PARIS, 2 juillet 2020 (AFP) – Des personnels de sécurité de la Banque de France employés par la société Main Sécurité, filiale du groupe Onet, ont débrayé jeudi pour réclamer une prime Covid « digne » pour ceux qui ont travaillé pendant le confinement, a constaté l’AFP.

Lors d’un rassemblement devant un des sites de la Banque de France dans le IIe arrondissement, les syndicats FO et CGT de Main Sécurité ont expliqué leurs revendications.

Outre une prime « digne » récompensant ceux qui ont travaillé pendant le confinement, ils réclament le maintien du salaire à 100% en cas d’activité partielle ou arrêt de travail du fait du Covid-19, la reconnaissance de la maladie professionnelle pour ceux atteints et le maintien de la prime de fin d’année pour tous.

« La prime Covid proposée par la direction est de 100 euros proratisée sur le temps de travail effectif pendant le confinement, un salarié qui a travaillé la moitié de la période et est tombé malade touchera 30 ou 40 euros », dénonce Samia Benkhelil, élue FO au CSE d’Onet Main Sécurité. Selon elle, la filiale d’Onet a eu « trois décès » de salariés touchés par le Covid-19.

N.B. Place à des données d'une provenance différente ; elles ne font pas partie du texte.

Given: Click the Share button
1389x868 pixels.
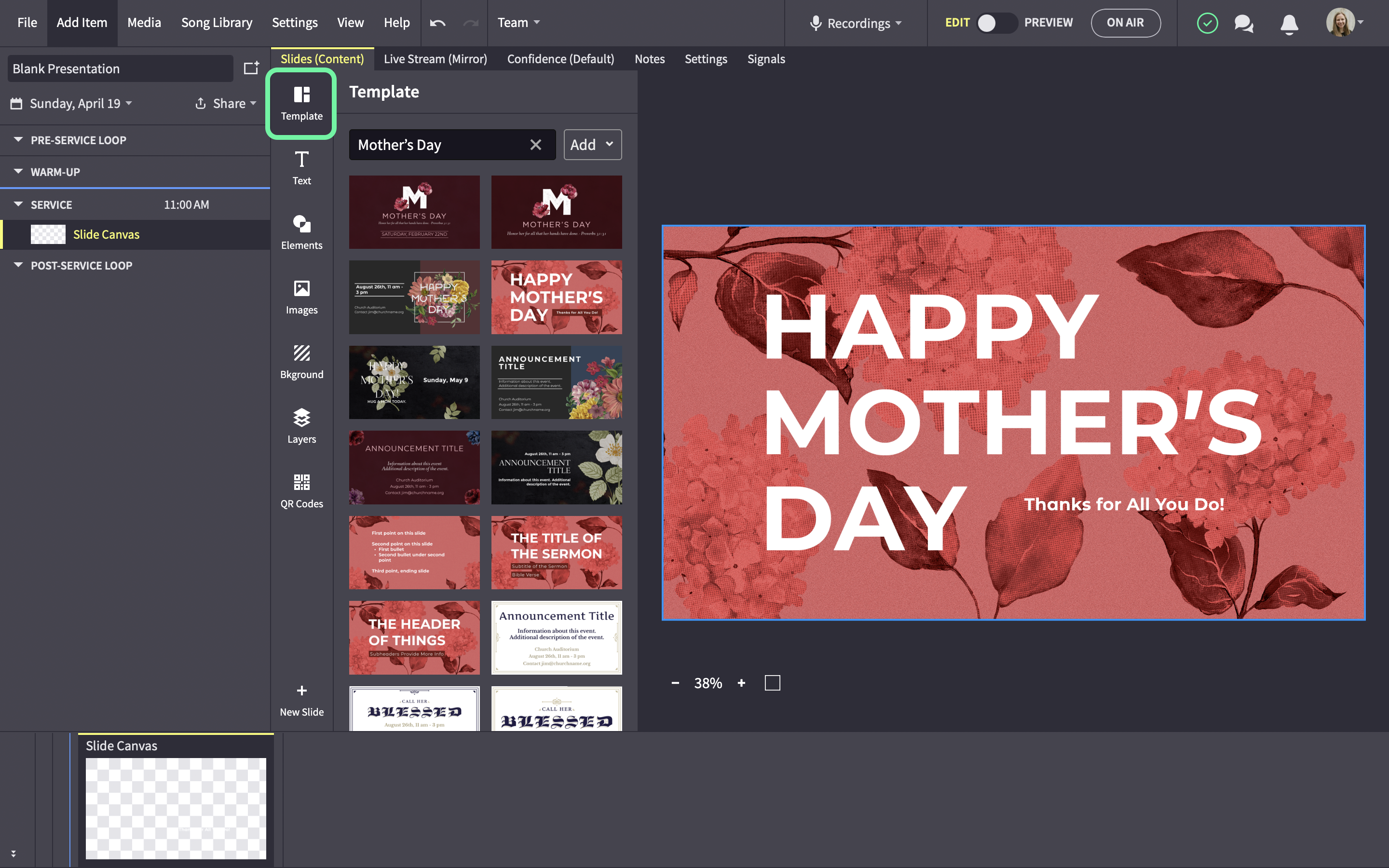Looking at the screenshot, I should click(225, 103).

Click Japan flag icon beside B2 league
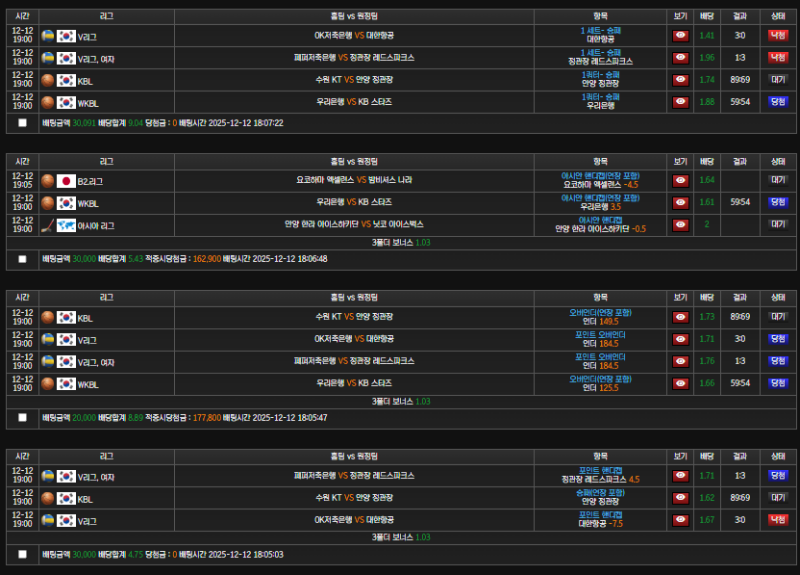[66, 181]
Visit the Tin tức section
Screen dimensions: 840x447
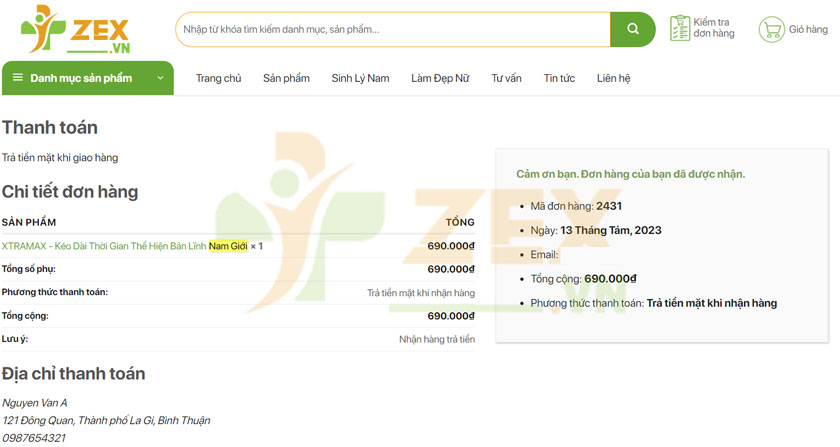[559, 78]
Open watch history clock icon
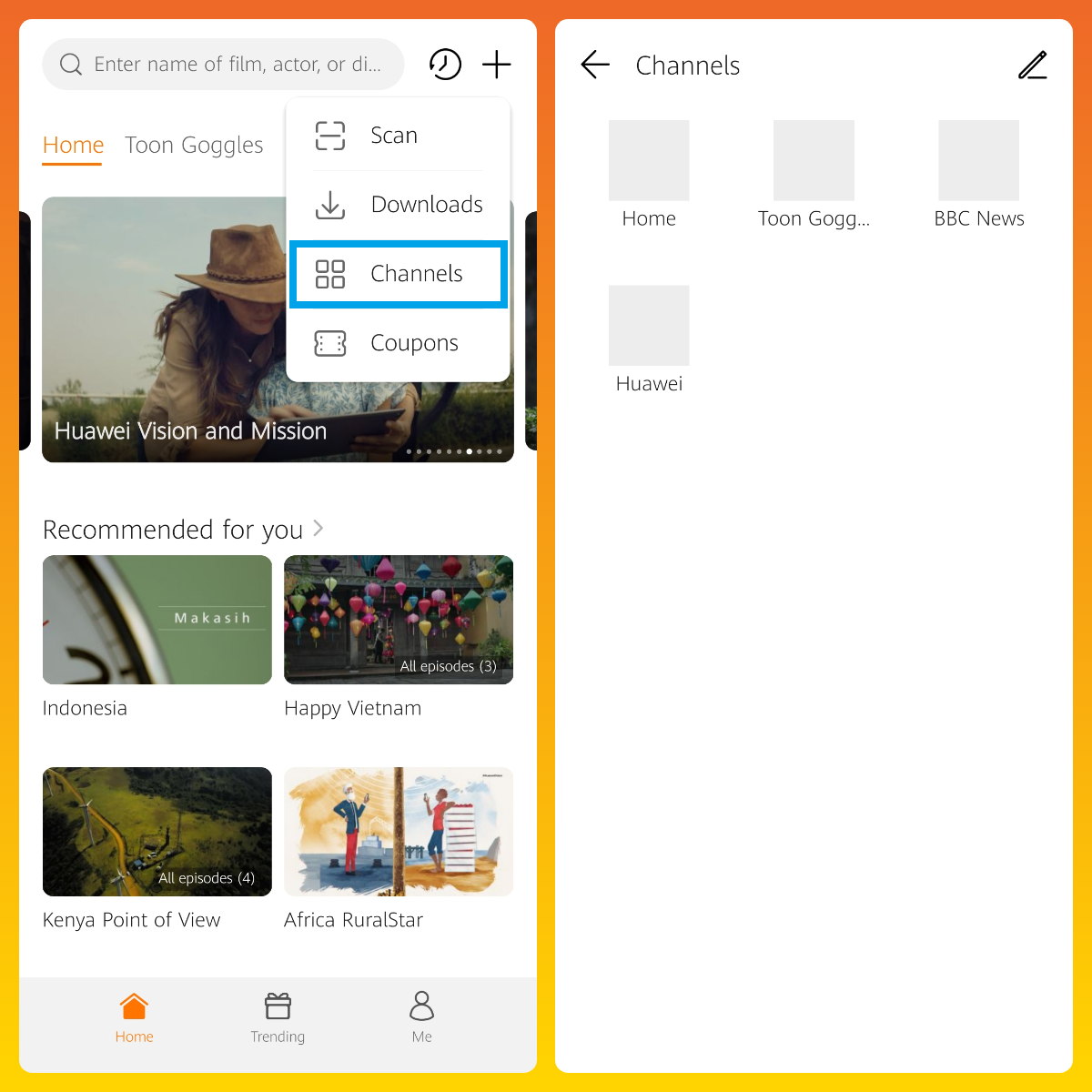This screenshot has width=1092, height=1092. (x=445, y=65)
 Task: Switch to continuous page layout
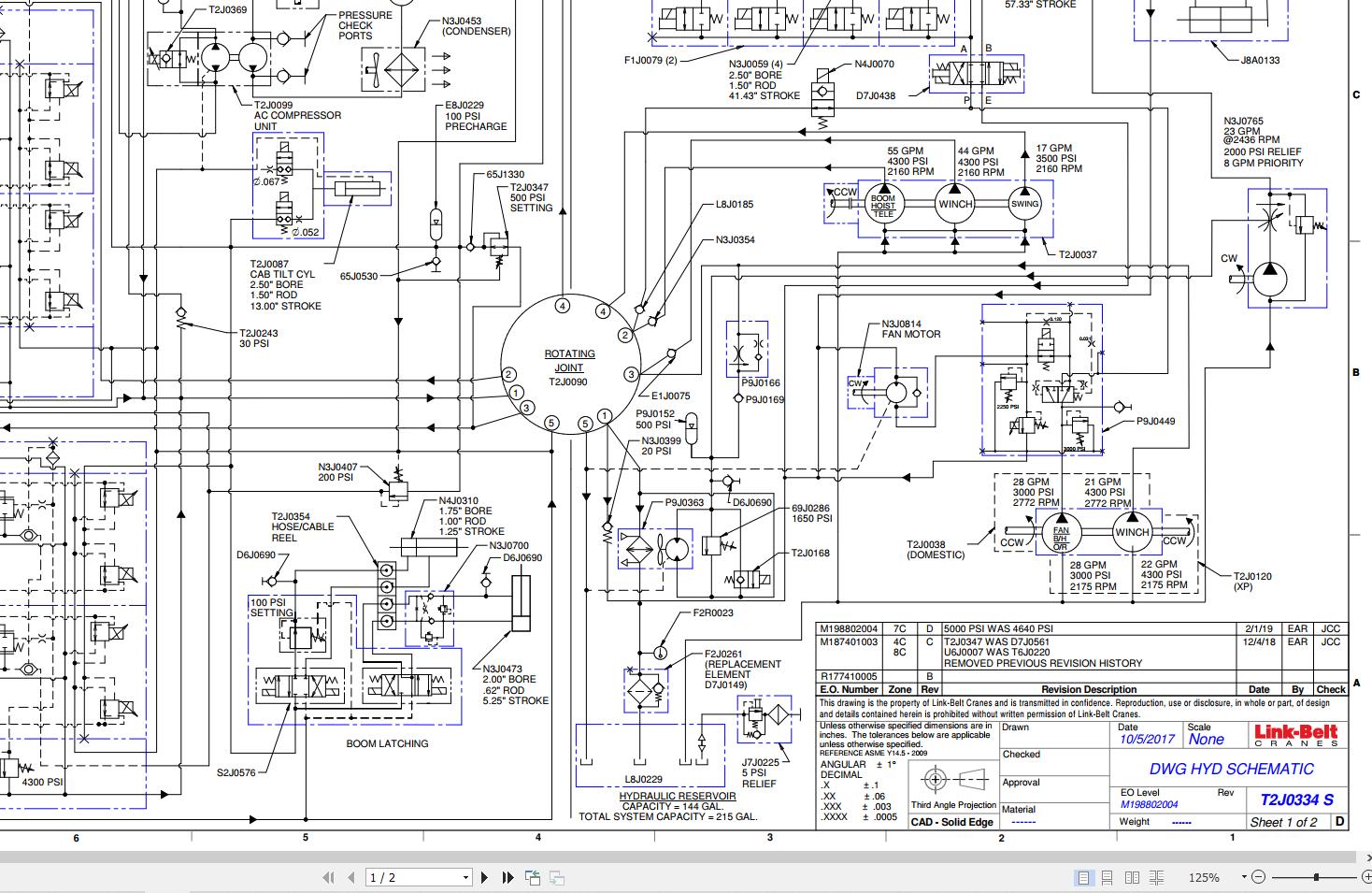tap(1108, 877)
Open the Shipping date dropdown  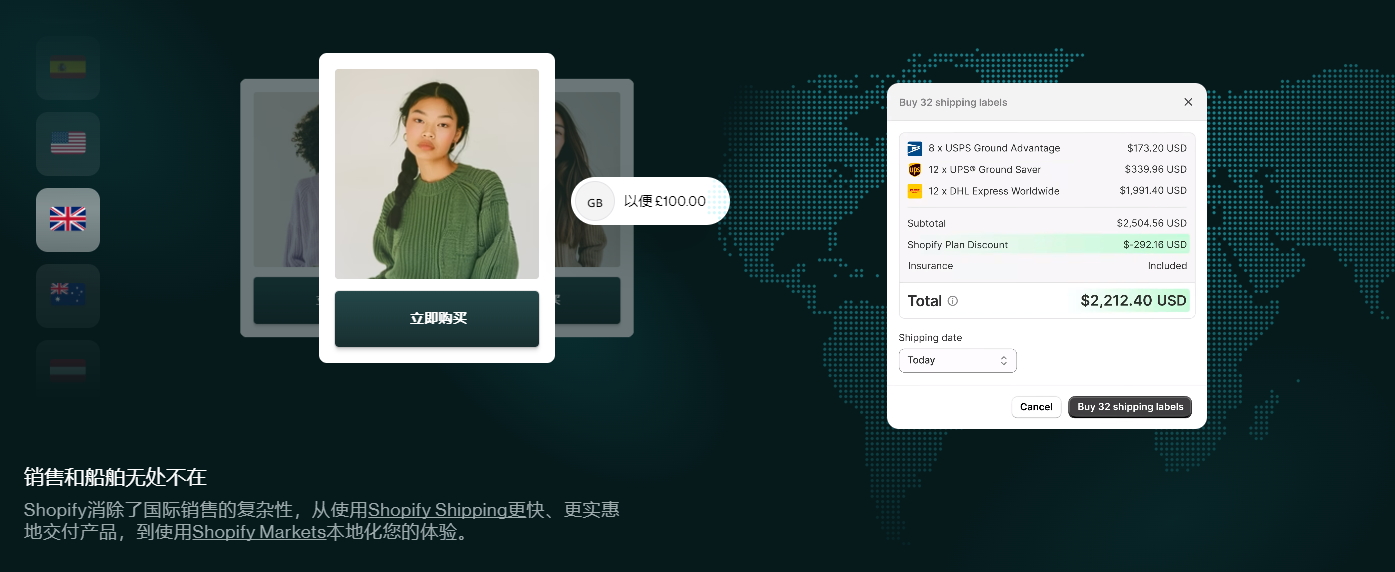pos(957,360)
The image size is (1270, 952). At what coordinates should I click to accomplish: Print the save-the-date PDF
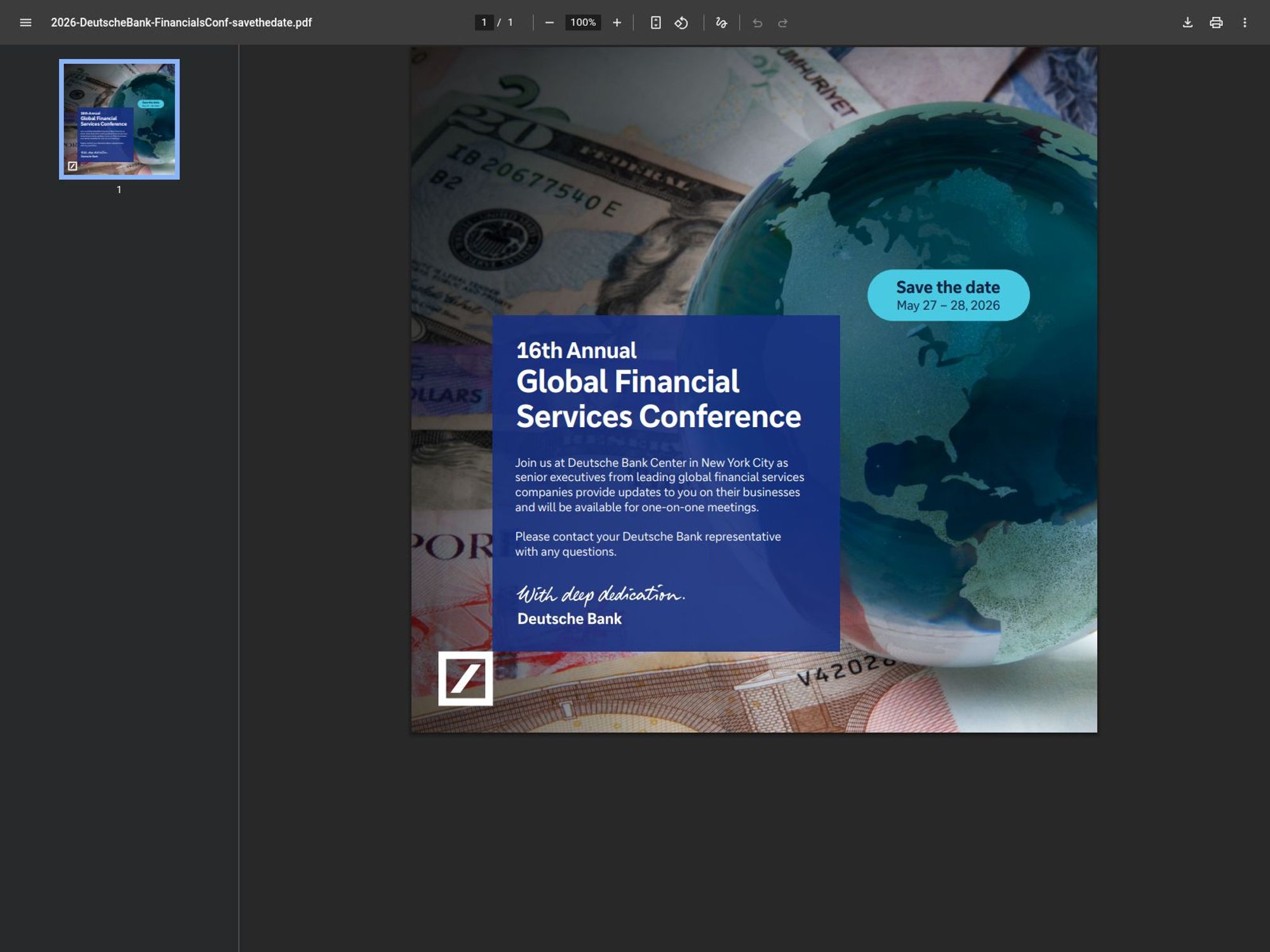tap(1217, 22)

« J’ai été placé en activité partielle pendant le confinement, le site étant fermé, et j’ai perdu 200 euros sur mon salaire », s’insurge Patrick Heurdier, vigile sur le site de Ventadour (IIe arrondissement) de la Banque de France.

« Je travaillais sur un site à Aubervilliers et en avril, on m’a donné 12 masques pour trois salariés pendant un mois, soit quatre masques par salarié et par mois, c’est méprisant », souligne Claude Topitch, un agent de sécurité de l’Institut du patrimoine.

Main Sécurité, filiale du groupe marseillais Onet, emploie quelque 4.500 salariés, notamment sur la sécurité des ministères et de bâtiments publics comme la Banque de France. Sollicitée par l’AFP, la direction n’avait pas donné suite en début d’après-midi.

Mercredi, des agents de sécurité des services du Premier ministre ont également débrayé et jeudi matin, c’était le tour de ceux de l’École militaire, selon Jugurtha Otman, délégué FO.

Le secteur de la sécurité fait partie des métiers « essentiels » les plus touchés par le Covid-19, une grande partie des agents ayant poursuivi le travail alors qu’on manquait de masques et de gel au début de l’épidémie.